In an islanded AC microgrid, DESSs are usually integrated to the microgrid through voltage source inverters (VSIs). To improve the operation efficiency and avoid the undesired overloading, it is expected that multiple VSIs, which operate in parallel with each other, can share active and reactive power according to their power ratings. Though the active power can always be accurately shared by the frequency droop control, it is difficult to achieve the reactive power sharing as desired due to mismatched grid impedances and voltage sensor scaling errors. To address this problem, a decentralized reactive power control scheme is proposed through the inherent pulse-width modulation (PWM) dead-time effect. More specifically, a supplementary control is incorporated into the voltage control loop, which utilizes the dead-time effect to equalize the power factors of all the VSIs. As a consequence, the reactive power sharing can be accurately shared in a fully decentralized manner. Finally, simulation and experimental results are provided for verification.
In addition to the reactive power sharing, the unbalanced power introduced by negative-sequence load currents should also be accurately shared among DESSs based on the power ratings of VSIs. It is revealed that even small voltage measurement scaling errors may deteriorate the power sharing accuracy by injecting positive- and negative-sequence circulating currents. Such a negative impact cannot be avoided given that the voltage-feedback control is well designed to have excellent tracking ability. To address this problem, a hybrid feedback and feedforward impedance-shaping control is developed, which makes the power-sharing performance robust against voltage measurement errors. The feedforward control is implemented to reshape the VSI impedances at the fundamental frequency such that the reactive and unbalanced power-sharing performance can be ensured. Meanwhile, conventional voltage-feedback control is also implemented to compensate for voltage distortions and improve the harmonic power-sharing performance. Since no communications and prior sensor error knowledge are required, the proposed control algorithm provides a simple but effective solution for decentralized power sharing among parallel three-phase VSIs. Finally, both simulation and experimental results are provided to verify the effectiveness of the proposed control strategy.

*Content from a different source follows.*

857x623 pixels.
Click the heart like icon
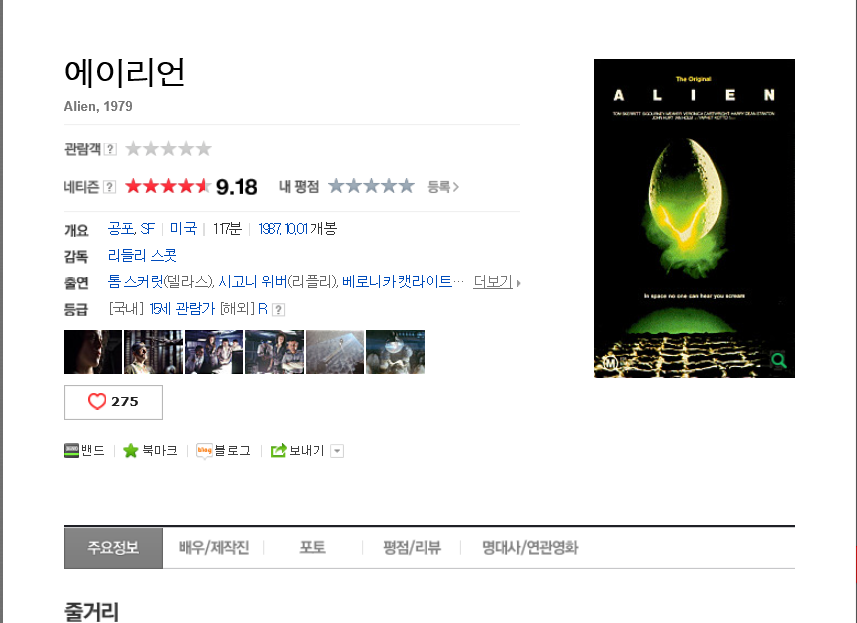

Due to the proliferation of nonlinear loads, considerable harmonic currents are injected into the microgrid, leading to severe power quality issues. In view of this challenge, it is expected that DESSs can cooperatively share the harmonic currents and contribute to the total harmonic distortion (THD) reduction of the point of common coupling (PCC) voltage. It is widely accepted that the harmonic currents of nonlinear loads are distributed among parallel VSIs according to their effective harmonic impedances, i.e., the sums of VSI impedances and grid impedances. Since grid impedances are unknown and could be mismatched, the VSI output impedance should be reshaped to improve the harmonic power-sharing accuracy. However, as conventional techniques only regulate VSI output impedances in one dimension, only one degree of freedom (DOF) is provided for the impedance shaping. It is found that such measures can hardly fulfill the proper harmonic power-sharing requirement under complex grid impedance situations. As a result, circulating harmonic currents will occur and produce additional power losses even if the harmonic power has been accurately shared. To solve this problem, a two-dimensional impedance-shaping control is developed, which can adaptively regulate VSI output resistances and inductances at the same time. The proposed control strategy requires no prior grid impedance knowledge and can eliminate the circulating harmonic currents for arbitrary grid impedances, as verified by experimental results.
Another important aspect related to the VSI operation is the synchronization stability, which is not only influenced by VSI control parameters but also affected by grid structure, feeder impedances, and etc. Seen from the perspective of a local VSI, it is difficult to obtain the complete grid information. As a consequence, unpredicted low-frequency angle oscillations and even loss of synchronization may occur and pose a significant threat to the system. To overcome this issue, a design-oriented analysis is proposed for grid-connected VSIs. To be specific, by comparing the frequency-power characteristic (FPC) of the VSI and that of the power grid, clear insights are gained into the synchronization dynamics. Moreover, a frequency response identification (FRI) approach is further proposed to acquire the grid FPC without requiring grid information. Through this effort, low-frequency oscillations can be easily identified and damped through reshaping the FPC of VSI. Finally, the experimental results of a grid-connected VSI are provided for verification.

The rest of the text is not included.